• [Jobs]:
(a) Decide whether each of the statements below agrees with the account of Kenneth Arnold's 1947 sighting that follows. For each, answer yes or no and quote the exact words from the account that settle it. (i) Arnold took off from Chehalis, Washington, intending to fly to Yakima. (ii) The objects Arnold saw were traveling from south to north. (iii) Arnold computed the speed of the objects at almost 1,700 miles per hour.
(b) According to the account of Kenneth Arnold's 1947 sighting given below, what was lost in the Mount Rainier area, prompting Arnold to fly around and look for it?
(c) Carry the account of Kenneth Arnold's 1947 sighting, given below, forward from its final sentence.
-- BEGIN Supplied text --
Flying discs were observed. Six shiny discs, about 80 feet across, around 1500 feet away, were observed in clear weather by one experienced male witness at a mountain for over three minutes (Arnold, Kenneth). No sound was heard.
The UFO story started soon after June 24, 1947, when newspapers all
over the United States carried the first flying saucer report. The
story told how nine very bright, disk-shaped objects were seen by
Kenneth Arnold, a Boise, Idaho, businessman, while he was flying his
private plane near Mount Rainier, in the state of Washington. With
journalistic license, reporters converted Arnold's description of the
individual motion of each of the objects--like "a saucer skipping
across water"--into "flying saucer," a name for the objects
themselves. …
As Arnold's story of what he saw that day has been handed down by
the bards of saucerism, the true facts have been warped, twisted, and
changed. Even some points in Arnold's own account of his sighting as
published in his book, The Coming of the Saucers, do not
jibe with what the official files say he told the Air Force in 1947.
Since this incident was the original UFO sighting, I used to get many
inquiries about it from the press and at briefings. To get the true
and accurate story of what did happen to Kenneth Arnold on June 24,
1947, I had to go back through old newspaper files, official reports,
and talk to people who had worked on Project Sign. By cross-checking
these data and talking to people who had heard Arnold tell about his
UFO sighting soon after it happened, I finally came up with what I
believe is the accurate story.
Arnold had taken off from Chehalis, Washington, intending to fly to
Yakima, Washington. About 3:00P.M. he arrived in the vicinity of
Mount Rainier. There was a Marine Corps C-46 transport plane lost in
the Mount Rainier area, so Arnold decided to fly around awhile and
look for it. He was looking down at the ground when suddenly he
noticed a series of bright flashes off to his left. He looked for the
source of the flashes and saw a string of nine very bright disk-
shaped objects, which he estimated to be 45 to 50 feet in length.
They were traveling from north to south across the nose of his
airplane. They were flying in a reversed echelon (i.e., lead object
high with the rest stepped down), and as they flew along they weaved
in and out between the mountain peaks, once passing behind one of the
peaks. Each individual object had a skipping motion described by
Arnold as a "saucer skipping across water."
During the time that the objects were in sight, Arnold had clocked
their speed. He had marked his position and their position on the map
and again noted the time. When he landed he sketched in the flight
path that the objects had flown and computed their speed, almost
1,700 miles per hour. He estimated that they had been 20 to 25 miles
away and had traveled 47 miles in 102 seconds.
-- END Supplied text --
-- BEGIN Record extracts --
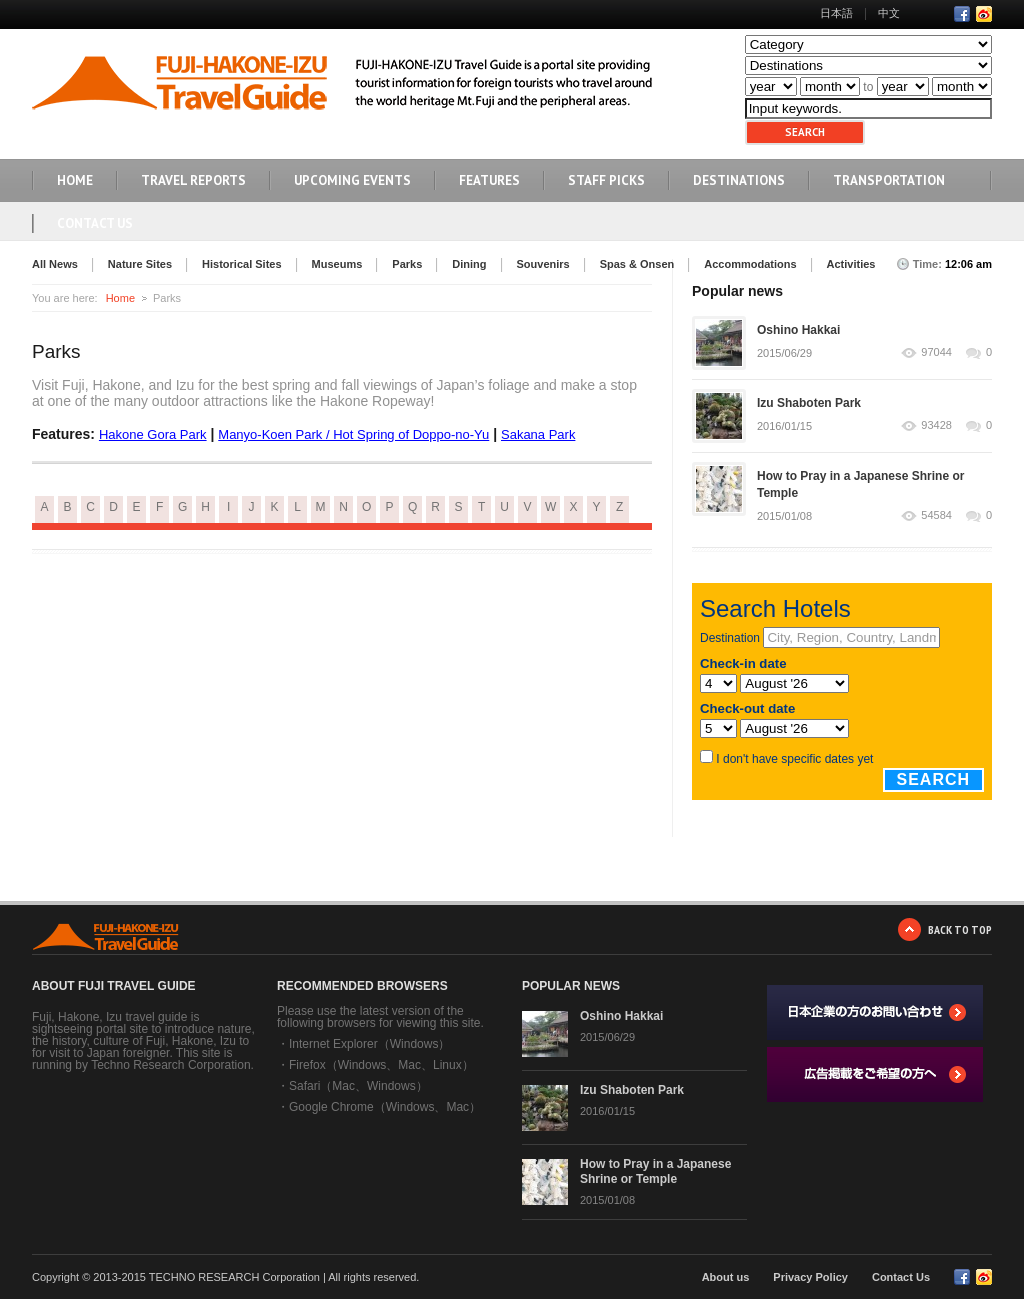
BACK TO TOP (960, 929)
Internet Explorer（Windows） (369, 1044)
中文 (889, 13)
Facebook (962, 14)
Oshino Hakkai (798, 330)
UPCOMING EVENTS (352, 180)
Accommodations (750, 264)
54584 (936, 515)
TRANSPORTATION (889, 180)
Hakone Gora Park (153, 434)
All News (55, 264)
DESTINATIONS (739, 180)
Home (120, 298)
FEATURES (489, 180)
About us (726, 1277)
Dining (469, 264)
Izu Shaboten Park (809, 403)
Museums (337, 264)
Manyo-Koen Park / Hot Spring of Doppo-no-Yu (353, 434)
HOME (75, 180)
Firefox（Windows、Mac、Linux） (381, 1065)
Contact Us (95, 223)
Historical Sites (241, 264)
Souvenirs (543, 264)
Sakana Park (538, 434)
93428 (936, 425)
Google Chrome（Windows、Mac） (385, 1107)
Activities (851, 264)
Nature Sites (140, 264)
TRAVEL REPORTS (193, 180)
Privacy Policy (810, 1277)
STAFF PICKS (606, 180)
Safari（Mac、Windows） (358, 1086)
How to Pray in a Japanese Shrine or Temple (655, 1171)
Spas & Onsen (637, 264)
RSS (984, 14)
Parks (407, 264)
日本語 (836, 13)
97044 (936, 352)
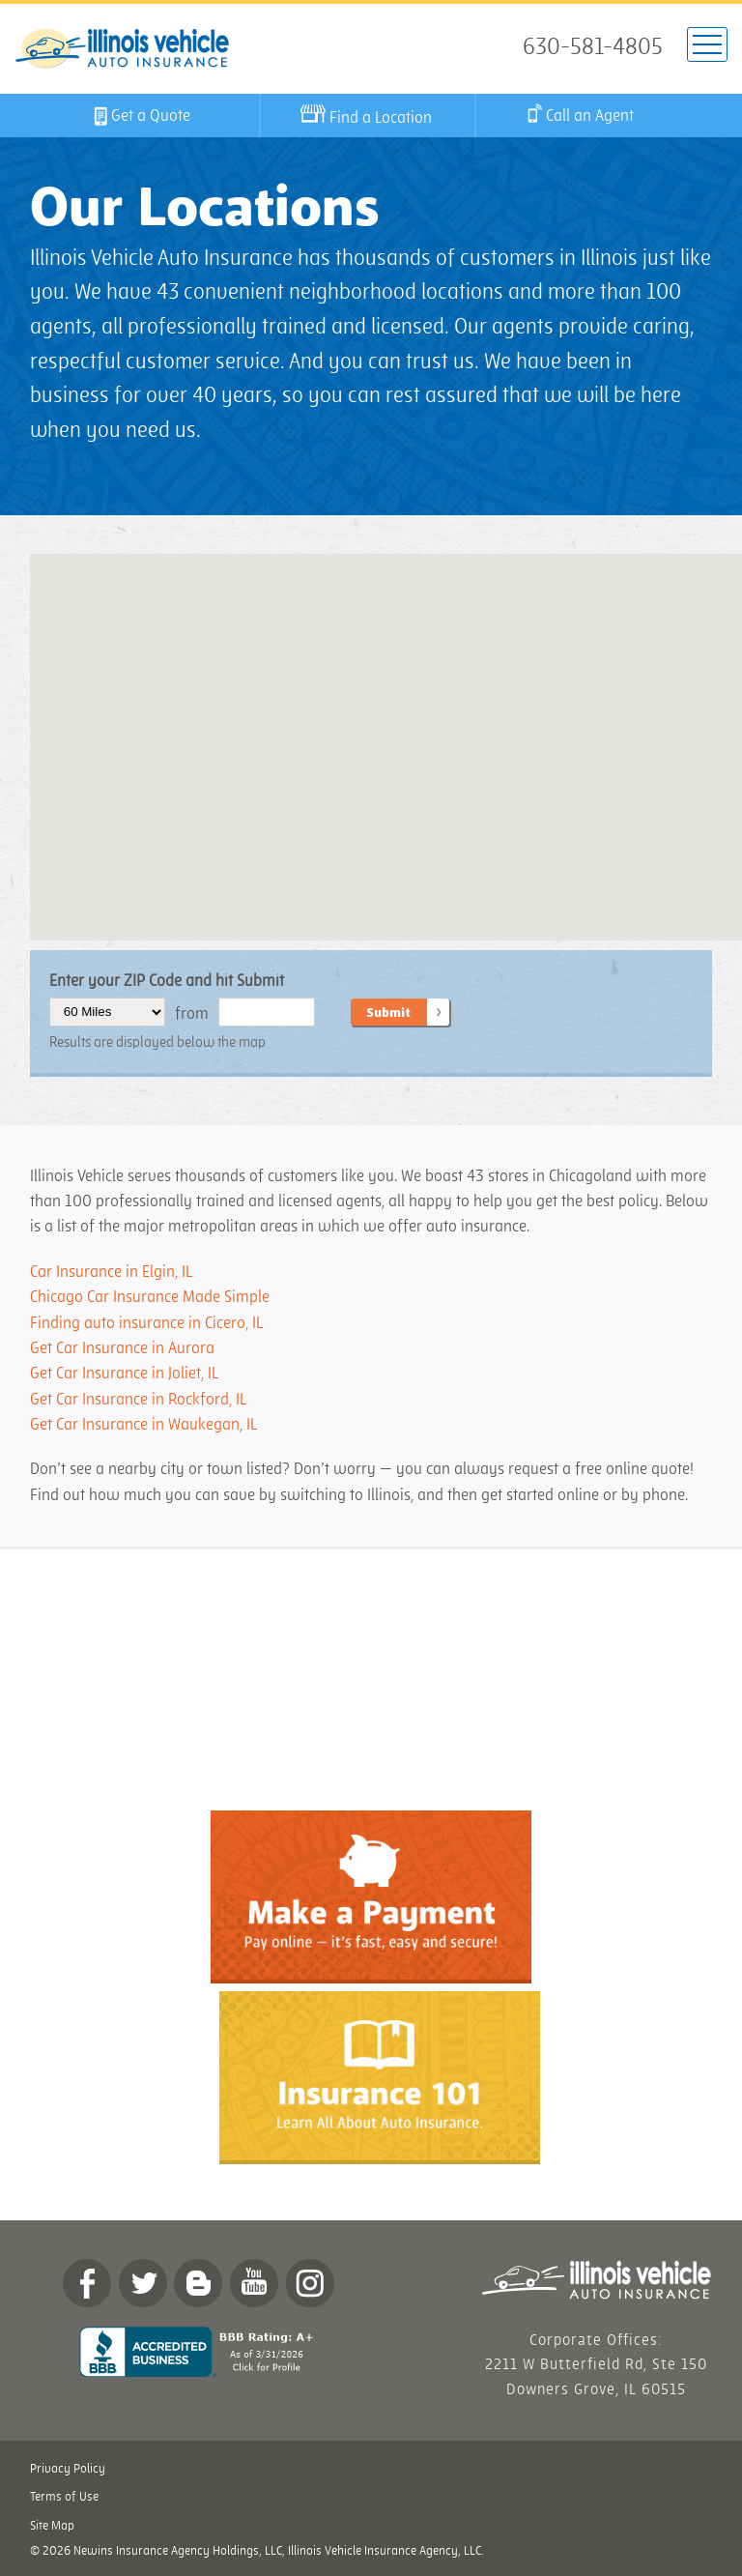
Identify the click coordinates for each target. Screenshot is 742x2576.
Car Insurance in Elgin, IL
-- END Record extracts --
-- BEGIN Record extracts --
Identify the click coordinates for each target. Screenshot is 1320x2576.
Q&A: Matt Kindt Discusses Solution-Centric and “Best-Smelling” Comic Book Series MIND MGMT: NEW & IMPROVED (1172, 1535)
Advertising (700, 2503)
-- END Record extracts --
• [In response]:
(a)
(i) Yes: "Arnold had taken off from Chehalis, Washington, intending to fly to Yakima, Washington."
(ii) No: "They were traveling from north to south across the nose of his airplane."
(iii) Yes: "computed their speed, almost 1,700 miles per hour."

(b) A Marine Corps C-46 transport plane.

(c)
I found that there was a lot of speculation on this report. Two
factions at ATIC had joined up behind two lines of reasoning. One
side said that Arnold had seen plain, everyday jet airplanes flying
in formation. This side's argument was based on the physical
limitations of the human eye, visual acuity, the eye's ability to see
a small, distant object. Tests, they showed, had proved that a person
with normal vision can't "see" an object that subtends an angle of
less than 0.2 second of arc. For example, a basketball can't be seen
at a distance of several miles but if you move the basketball closer
and closer, at some point you will be able to see it. At this point
the angle between the top and bottom of the ball and your eye will be
about 0.2 of a second of arc. This was applied to Arnold's sighting.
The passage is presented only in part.